The next morning I read in Helen Roseveare's book Living Faith. She mentioned the miracle of the five loaves of bread and two fish. I was totally astonished by the lesson.
I had always pictured that once Christ prayed over the scanty meal, that He multiplied it so the disciples could pass out the food.
Instead, Miss Roseveare points out that He first took their insufficient supply, broke it, gave it back, and expected them to face the crowd and give it. She pointed out their faith. I was shocked to realize that their broken insufficient supply multiplied...but only until after they obeyed and gave! This was exactly what He did with me! He took my insufficient love, broke it and gave it back with the expectation that I should give and use it. It seemed so silly. But once I obeyed, it proved sufficient. What a God! I haven't experienced a “filling” of my basket. Nothing happened, but by my choice to obey I have had such peace. And it hasn't been hard....perhaps slow...but it has been easy. And my circumstances haven't changed! If anything they have become harder as the Lord has added change into my life and a new trial. It has been exactly 13 days since that weary trudge through the snow. I truly believe that some of my “attacks” have come because I am almost done with this book and any time I work on it, as I have been lately, I seem to be attacked. But the Lord has really been using it. I knew after I wrote this is my diary that the Lord would have me add it to my never-ending “Love Chapter”. But I have waited until now because I knew I couldn't go over what I wrote without crying and having it hurt all over again. The fact that I was able to type this all out is another miracle of His healing.”
Then several months later I wrote:
“What measureless great love! A love that obeys despite the consequence of suffering for it. A love that wraps around the very sword that drips with love's own blood. A love that continues to love the unworthy one who believes himself deserving. A giving, emptying, love for someone who never dared to win it and yet believes he has automatically earned it. What wondrous mysterious love! And I am capable of carrying such love, and privileged to have Him use such love through me. I am thankful that is the love He uses to love me with. How could I be selfish enough to withhold it?

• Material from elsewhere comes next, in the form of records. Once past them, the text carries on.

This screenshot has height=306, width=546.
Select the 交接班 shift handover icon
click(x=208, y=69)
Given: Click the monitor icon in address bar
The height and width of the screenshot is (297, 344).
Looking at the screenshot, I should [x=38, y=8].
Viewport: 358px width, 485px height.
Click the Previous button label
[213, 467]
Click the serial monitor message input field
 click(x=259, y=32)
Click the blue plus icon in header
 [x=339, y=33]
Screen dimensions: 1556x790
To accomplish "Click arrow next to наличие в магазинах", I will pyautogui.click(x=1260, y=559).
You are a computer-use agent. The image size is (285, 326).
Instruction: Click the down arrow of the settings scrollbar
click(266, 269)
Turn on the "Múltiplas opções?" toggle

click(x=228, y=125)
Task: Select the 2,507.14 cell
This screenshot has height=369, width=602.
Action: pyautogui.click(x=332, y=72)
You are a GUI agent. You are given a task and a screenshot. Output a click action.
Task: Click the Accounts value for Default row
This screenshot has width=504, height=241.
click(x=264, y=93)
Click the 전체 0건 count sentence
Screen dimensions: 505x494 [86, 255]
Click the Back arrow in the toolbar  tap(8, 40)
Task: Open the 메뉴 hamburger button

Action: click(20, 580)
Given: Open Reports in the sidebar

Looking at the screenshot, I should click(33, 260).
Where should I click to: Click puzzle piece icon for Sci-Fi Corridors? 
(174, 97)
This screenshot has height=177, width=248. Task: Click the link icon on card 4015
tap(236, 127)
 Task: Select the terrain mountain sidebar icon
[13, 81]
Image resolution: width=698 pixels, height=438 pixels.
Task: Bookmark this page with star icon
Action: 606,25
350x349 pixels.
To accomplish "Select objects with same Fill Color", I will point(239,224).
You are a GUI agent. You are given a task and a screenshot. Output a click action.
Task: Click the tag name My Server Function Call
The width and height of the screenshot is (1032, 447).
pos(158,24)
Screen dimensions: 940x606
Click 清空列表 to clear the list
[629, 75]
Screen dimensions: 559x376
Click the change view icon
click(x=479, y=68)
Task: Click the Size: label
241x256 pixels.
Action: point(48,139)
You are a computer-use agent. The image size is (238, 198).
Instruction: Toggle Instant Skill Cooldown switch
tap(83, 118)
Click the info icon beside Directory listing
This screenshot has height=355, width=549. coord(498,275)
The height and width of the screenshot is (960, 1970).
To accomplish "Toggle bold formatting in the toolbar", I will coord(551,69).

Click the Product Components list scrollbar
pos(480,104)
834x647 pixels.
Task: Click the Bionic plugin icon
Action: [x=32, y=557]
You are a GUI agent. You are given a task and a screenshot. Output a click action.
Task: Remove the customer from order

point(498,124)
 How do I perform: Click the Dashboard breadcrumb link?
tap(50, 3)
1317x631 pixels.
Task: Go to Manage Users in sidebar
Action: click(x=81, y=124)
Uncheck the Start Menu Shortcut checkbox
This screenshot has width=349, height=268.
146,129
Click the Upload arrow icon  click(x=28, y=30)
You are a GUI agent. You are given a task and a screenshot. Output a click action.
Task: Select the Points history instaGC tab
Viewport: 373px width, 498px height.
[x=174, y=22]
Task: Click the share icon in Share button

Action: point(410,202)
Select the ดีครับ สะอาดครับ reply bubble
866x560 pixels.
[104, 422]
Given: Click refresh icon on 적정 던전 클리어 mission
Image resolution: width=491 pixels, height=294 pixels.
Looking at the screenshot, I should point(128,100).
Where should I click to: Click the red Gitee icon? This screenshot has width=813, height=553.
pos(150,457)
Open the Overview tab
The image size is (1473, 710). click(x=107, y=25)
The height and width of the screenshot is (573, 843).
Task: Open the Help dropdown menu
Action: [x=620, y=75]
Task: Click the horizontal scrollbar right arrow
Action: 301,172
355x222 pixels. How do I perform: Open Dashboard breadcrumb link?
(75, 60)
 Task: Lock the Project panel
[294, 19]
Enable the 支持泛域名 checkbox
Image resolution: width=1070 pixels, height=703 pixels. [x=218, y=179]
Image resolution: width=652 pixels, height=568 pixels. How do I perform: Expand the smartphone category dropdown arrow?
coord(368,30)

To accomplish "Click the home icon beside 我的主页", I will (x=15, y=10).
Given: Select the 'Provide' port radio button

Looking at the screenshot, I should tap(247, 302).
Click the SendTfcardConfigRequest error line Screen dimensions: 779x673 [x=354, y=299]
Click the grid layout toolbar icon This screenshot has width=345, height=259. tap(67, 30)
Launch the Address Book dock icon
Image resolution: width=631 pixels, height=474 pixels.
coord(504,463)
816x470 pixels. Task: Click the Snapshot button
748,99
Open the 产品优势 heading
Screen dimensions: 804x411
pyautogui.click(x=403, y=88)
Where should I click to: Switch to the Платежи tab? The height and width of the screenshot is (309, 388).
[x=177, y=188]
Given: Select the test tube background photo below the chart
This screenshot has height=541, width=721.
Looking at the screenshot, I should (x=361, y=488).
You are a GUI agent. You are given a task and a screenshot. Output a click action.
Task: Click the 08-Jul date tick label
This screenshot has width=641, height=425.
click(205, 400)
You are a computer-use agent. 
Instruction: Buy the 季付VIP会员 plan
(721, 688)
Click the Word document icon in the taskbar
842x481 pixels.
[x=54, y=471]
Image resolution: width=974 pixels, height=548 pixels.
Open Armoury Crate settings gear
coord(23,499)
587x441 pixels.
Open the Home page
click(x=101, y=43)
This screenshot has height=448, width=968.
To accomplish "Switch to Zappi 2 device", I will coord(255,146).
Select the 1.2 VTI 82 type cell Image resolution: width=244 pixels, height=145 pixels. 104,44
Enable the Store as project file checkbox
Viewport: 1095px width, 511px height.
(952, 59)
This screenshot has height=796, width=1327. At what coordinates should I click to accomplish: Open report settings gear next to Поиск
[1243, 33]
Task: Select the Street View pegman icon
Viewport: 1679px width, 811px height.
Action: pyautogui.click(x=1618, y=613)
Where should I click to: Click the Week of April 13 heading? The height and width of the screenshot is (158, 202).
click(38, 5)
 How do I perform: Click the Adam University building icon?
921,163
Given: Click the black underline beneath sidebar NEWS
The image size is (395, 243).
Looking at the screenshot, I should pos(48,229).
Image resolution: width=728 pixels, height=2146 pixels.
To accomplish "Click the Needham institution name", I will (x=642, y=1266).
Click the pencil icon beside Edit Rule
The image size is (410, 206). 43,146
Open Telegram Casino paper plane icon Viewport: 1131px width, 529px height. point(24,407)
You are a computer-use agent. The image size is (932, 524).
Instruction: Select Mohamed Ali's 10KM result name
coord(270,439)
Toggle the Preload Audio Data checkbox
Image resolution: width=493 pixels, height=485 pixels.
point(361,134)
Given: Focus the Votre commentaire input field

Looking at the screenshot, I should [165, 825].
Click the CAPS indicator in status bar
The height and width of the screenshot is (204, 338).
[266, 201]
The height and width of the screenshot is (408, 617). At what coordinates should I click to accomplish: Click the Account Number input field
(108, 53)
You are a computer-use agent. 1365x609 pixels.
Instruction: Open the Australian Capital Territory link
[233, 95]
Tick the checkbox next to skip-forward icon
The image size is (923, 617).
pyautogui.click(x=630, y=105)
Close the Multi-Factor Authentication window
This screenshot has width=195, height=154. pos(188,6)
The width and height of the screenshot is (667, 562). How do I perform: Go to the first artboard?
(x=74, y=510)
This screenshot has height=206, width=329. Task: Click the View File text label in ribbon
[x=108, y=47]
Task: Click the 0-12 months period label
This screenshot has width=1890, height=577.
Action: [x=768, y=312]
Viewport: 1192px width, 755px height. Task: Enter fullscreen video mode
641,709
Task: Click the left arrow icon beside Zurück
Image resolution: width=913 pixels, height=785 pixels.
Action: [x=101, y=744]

He leads me where the waters rage
The waters crash and swell
And yet upon a rock I'm stayed
I'm in my Father's will
He leads me where the water stays
It's bitter and it's still
I'll have to choose to run or “lay”
I drink: it's sweet, I'm filled
He leads me where the water's dry
A desert and a plain
When all else fails, in Him I find
A well, my peace, the rain.
No matter what wounds I have, or will have, I will learn to love and I will continue to obey through Christ. There truly is no other way. I hope through these many lessons in love you will find the same peace I have found. He is more than sufficient.